PROBLEM:
The answer must consist of each line below that holds the word "header", copied as it stands.

EXERCISE DATA:

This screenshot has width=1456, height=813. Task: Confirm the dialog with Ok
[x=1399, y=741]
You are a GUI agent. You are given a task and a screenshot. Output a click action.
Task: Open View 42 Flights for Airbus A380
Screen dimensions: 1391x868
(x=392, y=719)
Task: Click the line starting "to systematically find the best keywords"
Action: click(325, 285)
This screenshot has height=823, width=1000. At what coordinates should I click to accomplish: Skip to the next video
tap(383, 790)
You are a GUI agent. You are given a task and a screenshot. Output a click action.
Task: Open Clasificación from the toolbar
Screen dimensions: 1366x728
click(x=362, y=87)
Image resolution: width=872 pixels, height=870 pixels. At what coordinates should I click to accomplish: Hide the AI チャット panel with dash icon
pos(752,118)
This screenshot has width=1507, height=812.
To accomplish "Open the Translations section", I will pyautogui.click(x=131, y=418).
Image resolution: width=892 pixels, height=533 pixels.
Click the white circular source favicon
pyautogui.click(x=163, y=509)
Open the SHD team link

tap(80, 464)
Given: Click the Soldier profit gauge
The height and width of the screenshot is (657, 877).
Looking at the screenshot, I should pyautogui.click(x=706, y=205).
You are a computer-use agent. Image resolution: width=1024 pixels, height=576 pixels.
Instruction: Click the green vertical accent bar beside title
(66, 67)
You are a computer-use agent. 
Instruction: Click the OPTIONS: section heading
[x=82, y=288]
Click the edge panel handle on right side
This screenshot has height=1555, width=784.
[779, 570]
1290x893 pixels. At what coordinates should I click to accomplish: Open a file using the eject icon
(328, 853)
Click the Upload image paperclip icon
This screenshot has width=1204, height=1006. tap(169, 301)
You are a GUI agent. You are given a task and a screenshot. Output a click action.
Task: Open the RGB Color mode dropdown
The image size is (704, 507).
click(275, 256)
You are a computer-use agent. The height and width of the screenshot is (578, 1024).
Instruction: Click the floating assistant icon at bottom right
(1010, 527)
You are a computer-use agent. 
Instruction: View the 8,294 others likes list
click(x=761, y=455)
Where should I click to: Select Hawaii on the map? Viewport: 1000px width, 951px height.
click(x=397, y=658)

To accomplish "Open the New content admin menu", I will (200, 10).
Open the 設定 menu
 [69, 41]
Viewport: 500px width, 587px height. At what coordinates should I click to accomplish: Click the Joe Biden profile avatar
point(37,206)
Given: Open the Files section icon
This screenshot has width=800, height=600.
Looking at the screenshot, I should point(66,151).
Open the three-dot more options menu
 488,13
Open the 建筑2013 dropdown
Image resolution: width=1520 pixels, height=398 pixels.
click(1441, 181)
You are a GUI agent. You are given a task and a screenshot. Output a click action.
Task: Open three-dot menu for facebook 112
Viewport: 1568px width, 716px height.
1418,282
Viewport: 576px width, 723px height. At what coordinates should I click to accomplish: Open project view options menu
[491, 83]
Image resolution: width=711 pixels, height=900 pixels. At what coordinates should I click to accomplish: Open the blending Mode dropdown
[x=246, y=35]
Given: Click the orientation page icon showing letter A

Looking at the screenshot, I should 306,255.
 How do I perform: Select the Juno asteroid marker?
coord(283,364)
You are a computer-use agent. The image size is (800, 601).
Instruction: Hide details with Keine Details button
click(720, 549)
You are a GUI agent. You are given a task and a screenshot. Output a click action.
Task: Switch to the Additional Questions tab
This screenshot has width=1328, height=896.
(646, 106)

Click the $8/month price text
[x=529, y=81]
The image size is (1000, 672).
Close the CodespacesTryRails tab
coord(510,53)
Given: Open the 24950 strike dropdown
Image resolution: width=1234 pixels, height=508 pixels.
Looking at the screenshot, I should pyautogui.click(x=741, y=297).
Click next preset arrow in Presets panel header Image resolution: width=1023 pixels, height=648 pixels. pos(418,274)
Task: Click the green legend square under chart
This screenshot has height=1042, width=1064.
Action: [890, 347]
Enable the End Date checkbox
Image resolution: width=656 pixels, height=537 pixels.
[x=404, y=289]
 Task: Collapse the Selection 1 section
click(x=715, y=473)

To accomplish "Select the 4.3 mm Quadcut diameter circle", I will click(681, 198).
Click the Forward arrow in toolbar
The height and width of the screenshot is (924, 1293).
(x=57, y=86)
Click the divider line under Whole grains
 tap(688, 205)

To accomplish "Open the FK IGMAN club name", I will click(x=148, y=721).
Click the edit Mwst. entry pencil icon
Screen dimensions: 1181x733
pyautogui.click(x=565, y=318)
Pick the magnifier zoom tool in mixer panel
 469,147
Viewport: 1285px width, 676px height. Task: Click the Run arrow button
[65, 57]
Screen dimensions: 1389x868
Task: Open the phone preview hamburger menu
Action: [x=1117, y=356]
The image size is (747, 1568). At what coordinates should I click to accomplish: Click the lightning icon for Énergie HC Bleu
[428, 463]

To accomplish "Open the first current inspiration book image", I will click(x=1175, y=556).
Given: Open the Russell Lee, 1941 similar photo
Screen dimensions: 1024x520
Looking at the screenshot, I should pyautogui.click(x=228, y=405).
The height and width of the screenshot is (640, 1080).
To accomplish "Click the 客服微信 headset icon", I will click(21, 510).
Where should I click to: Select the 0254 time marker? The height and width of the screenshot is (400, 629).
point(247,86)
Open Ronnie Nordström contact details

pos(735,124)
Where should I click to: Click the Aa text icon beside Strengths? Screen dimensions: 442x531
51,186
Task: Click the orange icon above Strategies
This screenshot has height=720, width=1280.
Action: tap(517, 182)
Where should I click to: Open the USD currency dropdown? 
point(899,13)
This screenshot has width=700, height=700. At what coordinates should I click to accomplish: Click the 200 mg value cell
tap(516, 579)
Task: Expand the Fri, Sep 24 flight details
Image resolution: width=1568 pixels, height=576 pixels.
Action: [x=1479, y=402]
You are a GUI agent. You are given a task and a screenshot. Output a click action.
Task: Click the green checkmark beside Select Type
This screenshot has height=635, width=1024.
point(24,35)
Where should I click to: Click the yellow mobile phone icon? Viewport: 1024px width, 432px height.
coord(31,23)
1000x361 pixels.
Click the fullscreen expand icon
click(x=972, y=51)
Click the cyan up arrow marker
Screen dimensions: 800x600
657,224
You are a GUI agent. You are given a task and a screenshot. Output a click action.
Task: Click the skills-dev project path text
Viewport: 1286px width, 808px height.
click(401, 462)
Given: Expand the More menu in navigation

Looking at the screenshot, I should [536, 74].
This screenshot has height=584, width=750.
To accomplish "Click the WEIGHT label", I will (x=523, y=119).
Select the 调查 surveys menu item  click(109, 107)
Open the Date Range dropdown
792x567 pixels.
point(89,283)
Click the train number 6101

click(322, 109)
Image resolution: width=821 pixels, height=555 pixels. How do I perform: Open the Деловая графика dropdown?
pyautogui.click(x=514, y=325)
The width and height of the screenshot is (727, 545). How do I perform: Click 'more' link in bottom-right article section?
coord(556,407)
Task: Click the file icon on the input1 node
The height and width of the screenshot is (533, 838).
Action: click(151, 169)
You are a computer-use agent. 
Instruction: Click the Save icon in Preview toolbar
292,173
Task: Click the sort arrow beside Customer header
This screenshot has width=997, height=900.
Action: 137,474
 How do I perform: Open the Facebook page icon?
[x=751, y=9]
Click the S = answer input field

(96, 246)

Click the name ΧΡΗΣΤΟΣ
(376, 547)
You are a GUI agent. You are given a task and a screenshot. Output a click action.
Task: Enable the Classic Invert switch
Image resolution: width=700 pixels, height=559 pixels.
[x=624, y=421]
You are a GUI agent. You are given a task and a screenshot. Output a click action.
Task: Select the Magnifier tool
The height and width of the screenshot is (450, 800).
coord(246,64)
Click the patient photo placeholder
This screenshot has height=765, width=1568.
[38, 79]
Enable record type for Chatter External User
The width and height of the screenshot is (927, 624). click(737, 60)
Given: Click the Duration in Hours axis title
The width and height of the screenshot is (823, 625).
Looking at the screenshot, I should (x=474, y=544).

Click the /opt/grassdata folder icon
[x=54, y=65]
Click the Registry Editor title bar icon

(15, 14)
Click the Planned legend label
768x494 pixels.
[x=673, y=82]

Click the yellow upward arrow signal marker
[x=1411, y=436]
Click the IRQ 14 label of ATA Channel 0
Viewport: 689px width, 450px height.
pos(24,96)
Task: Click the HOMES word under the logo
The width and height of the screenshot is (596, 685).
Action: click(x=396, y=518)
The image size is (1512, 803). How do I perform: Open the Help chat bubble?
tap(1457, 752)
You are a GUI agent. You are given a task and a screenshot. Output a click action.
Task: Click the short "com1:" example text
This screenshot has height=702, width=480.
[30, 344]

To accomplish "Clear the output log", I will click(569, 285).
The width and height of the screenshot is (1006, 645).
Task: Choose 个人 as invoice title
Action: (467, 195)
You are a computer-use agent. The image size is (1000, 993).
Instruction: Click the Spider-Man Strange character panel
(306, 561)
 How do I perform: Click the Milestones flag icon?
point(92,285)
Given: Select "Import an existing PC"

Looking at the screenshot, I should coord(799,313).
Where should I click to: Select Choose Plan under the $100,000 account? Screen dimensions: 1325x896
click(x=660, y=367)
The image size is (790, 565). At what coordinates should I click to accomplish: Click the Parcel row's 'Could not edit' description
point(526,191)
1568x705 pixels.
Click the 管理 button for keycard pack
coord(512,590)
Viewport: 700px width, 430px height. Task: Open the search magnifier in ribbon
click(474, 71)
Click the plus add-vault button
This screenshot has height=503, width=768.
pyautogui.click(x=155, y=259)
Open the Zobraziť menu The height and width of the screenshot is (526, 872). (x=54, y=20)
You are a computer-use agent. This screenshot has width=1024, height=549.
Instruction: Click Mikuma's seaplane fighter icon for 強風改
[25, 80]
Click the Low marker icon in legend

EXERCISE RESULT:
Click next preset arrow in Presets panel header Image resolution: width=1023 pixels, height=648 pixels. pos(418,274)
Task: Click the sort arrow beside Customer header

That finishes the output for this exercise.